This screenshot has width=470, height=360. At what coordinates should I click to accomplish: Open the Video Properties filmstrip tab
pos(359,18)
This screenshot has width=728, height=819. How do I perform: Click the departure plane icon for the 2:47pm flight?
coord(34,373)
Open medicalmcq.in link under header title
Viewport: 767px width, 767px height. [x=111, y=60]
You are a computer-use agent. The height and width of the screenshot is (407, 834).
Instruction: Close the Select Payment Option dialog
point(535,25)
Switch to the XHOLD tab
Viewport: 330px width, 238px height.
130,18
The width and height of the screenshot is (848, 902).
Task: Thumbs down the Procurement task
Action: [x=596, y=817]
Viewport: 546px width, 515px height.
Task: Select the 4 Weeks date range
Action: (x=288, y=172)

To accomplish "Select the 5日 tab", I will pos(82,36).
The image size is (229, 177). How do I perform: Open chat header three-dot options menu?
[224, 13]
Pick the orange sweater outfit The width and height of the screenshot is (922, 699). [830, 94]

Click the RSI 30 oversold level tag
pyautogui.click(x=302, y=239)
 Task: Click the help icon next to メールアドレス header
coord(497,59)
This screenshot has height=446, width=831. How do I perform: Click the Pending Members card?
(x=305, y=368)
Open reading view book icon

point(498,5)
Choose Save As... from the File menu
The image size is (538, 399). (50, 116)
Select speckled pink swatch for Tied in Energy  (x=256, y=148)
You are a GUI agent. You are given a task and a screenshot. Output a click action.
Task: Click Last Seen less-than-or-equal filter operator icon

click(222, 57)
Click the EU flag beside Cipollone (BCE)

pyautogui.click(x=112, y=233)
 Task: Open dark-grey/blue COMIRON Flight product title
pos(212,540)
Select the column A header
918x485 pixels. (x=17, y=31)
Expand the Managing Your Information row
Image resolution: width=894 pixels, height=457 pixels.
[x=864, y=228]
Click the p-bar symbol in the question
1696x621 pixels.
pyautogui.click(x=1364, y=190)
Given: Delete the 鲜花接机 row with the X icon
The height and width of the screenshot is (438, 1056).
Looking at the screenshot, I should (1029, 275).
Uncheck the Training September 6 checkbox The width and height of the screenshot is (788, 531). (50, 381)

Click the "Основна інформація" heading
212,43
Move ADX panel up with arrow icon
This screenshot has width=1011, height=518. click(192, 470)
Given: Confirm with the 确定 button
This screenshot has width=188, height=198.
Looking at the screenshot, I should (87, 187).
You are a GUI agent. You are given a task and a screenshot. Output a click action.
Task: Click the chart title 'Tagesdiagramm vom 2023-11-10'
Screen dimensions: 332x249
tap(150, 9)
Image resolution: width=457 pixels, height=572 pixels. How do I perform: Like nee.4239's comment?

• WORK TO COMPLETE: Exactly and without omission, set down every entry.

• RESULT OF THE TASK:
This screenshot has width=470, height=360. At what coordinates should I click to accomplish: Open the Video Properties filmstrip tab
pos(359,18)
This screenshot has width=728, height=819. How do I perform: Click the departure plane icon for the 2:47pm flight?
coord(34,373)
Open medicalmcq.in link under header title
Viewport: 767px width, 767px height. [x=111, y=60]
You are a computer-use agent. The height and width of the screenshot is (407, 834).
Instruction: Close the Select Payment Option dialog
point(535,25)
Switch to the XHOLD tab
Viewport: 330px width, 238px height.
130,18
The width and height of the screenshot is (848, 902).
Task: Thumbs down the Procurement task
Action: [x=596, y=817]
Viewport: 546px width, 515px height.
Task: Select the 4 Weeks date range
Action: (x=288, y=172)

To accomplish "Select the 5日 tab", I will pos(82,36).
The image size is (229, 177). How do I perform: Open chat header three-dot options menu?
[224, 13]
Pick the orange sweater outfit The width and height of the screenshot is (922, 699). [830, 94]

Click the RSI 30 oversold level tag
pyautogui.click(x=302, y=239)
 Task: Click the help icon next to メールアドレス header
coord(497,59)
This screenshot has height=446, width=831. How do I perform: Click the Pending Members card?
(x=305, y=368)
Open reading view book icon

point(498,5)
Choose Save As... from the File menu
The image size is (538, 399). (50, 116)
Select speckled pink swatch for Tied in Energy  (x=256, y=148)
You are a GUI agent. You are given a task and a screenshot. Output a click action.
Task: Click Last Seen less-than-or-equal filter operator icon

click(222, 57)
Click the EU flag beside Cipollone (BCE)

pyautogui.click(x=112, y=233)
 Task: Open dark-grey/blue COMIRON Flight product title
pos(212,540)
Select the column A header
918x485 pixels. (x=17, y=31)
Expand the Managing Your Information row
Image resolution: width=894 pixels, height=457 pixels.
[x=864, y=228]
Click the p-bar symbol in the question
1696x621 pixels.
pyautogui.click(x=1364, y=190)
Given: Delete the 鲜花接机 row with the X icon
The height and width of the screenshot is (438, 1056).
Looking at the screenshot, I should (1029, 275).
Uncheck the Training September 6 checkbox The width and height of the screenshot is (788, 531). (50, 381)

Click the "Основна інформація" heading
212,43
Move ADX panel up with arrow icon
This screenshot has width=1011, height=518. click(192, 470)
Given: Confirm with the 确定 button
This screenshot has width=188, height=198.
Looking at the screenshot, I should (87, 187).
You are a GUI agent. You are given a task and a screenshot. Output a click action.
Task: Click the chart title 'Tagesdiagramm vom 2023-11-10'
Screen dimensions: 332x249
tap(150, 9)
Image resolution: width=457 pixels, height=572 pixels. How do I perform: Like nee.4239's comment?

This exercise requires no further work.